[Stored records]
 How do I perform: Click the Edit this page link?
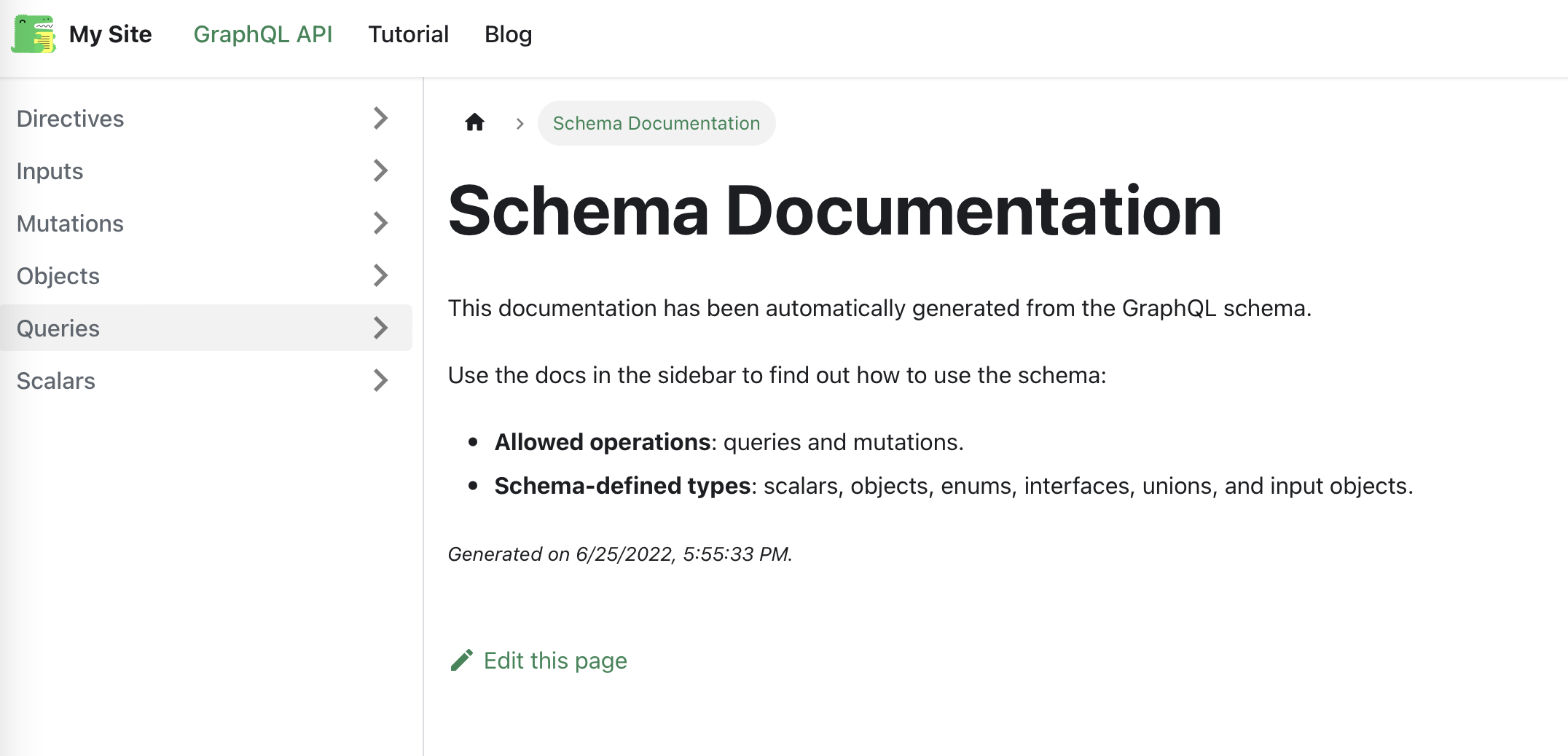click(555, 660)
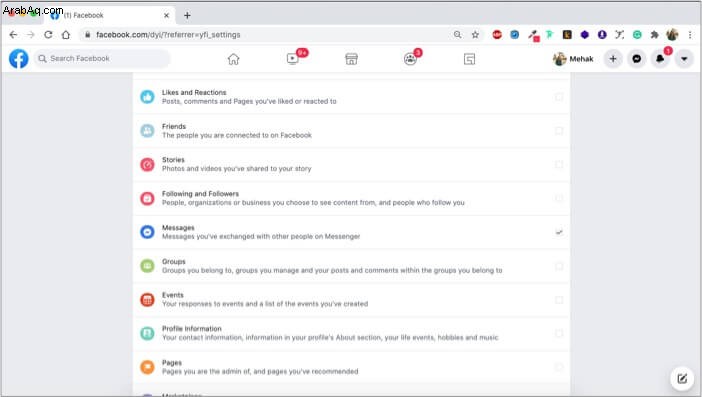Open the Messenger icon in header
This screenshot has height=397, width=702.
pyautogui.click(x=637, y=59)
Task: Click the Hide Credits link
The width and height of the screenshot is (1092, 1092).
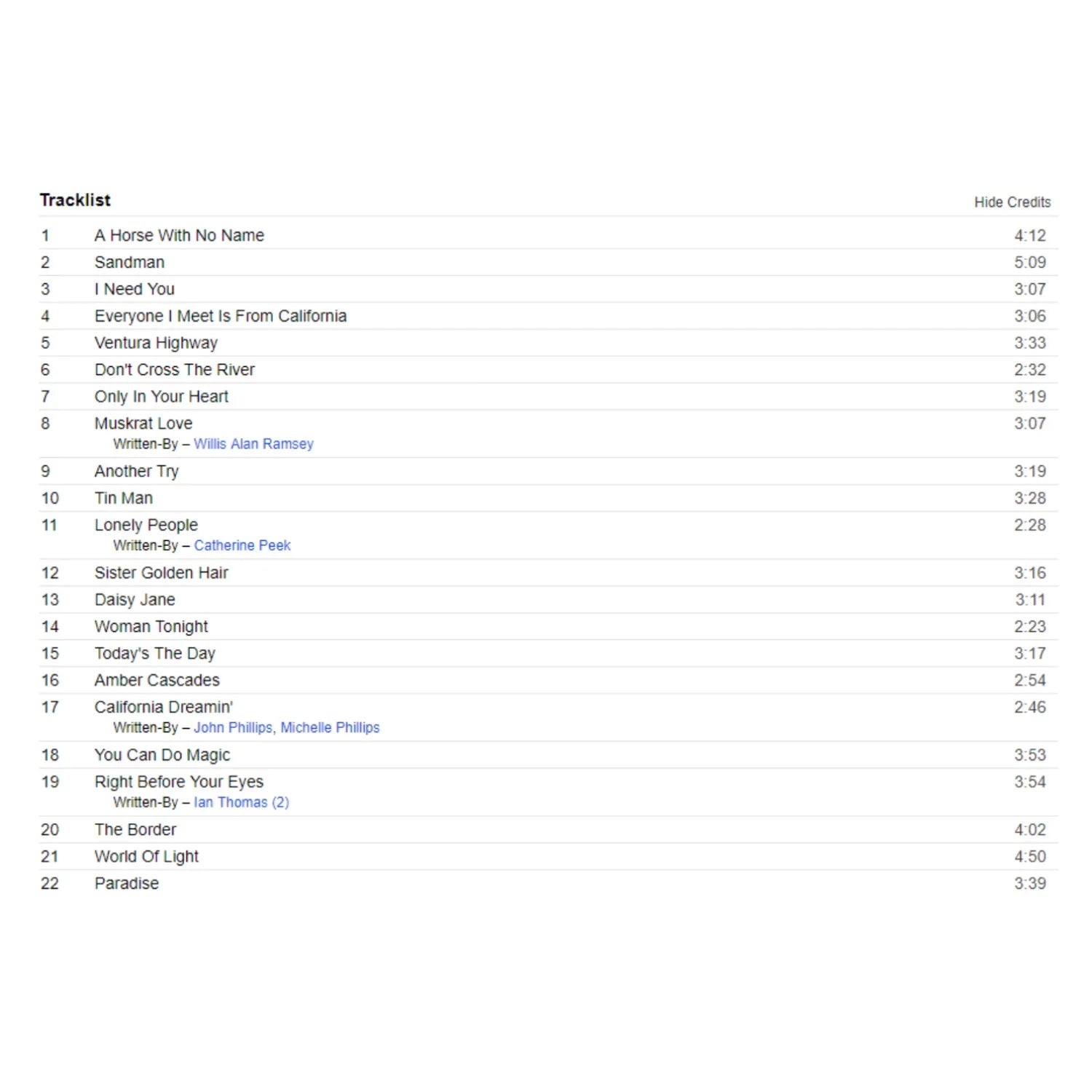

» Problem to solve:
The result should be an exact copy of every entry above, with no pictures included.

» Task solution:
 How do I perform: Click the Edit this page link?
click(555, 660)
Open the Messenger icon in header
This screenshot has height=397, width=702.
pyautogui.click(x=637, y=59)
Task: Click the Hide Credits link
The width and height of the screenshot is (1092, 1092).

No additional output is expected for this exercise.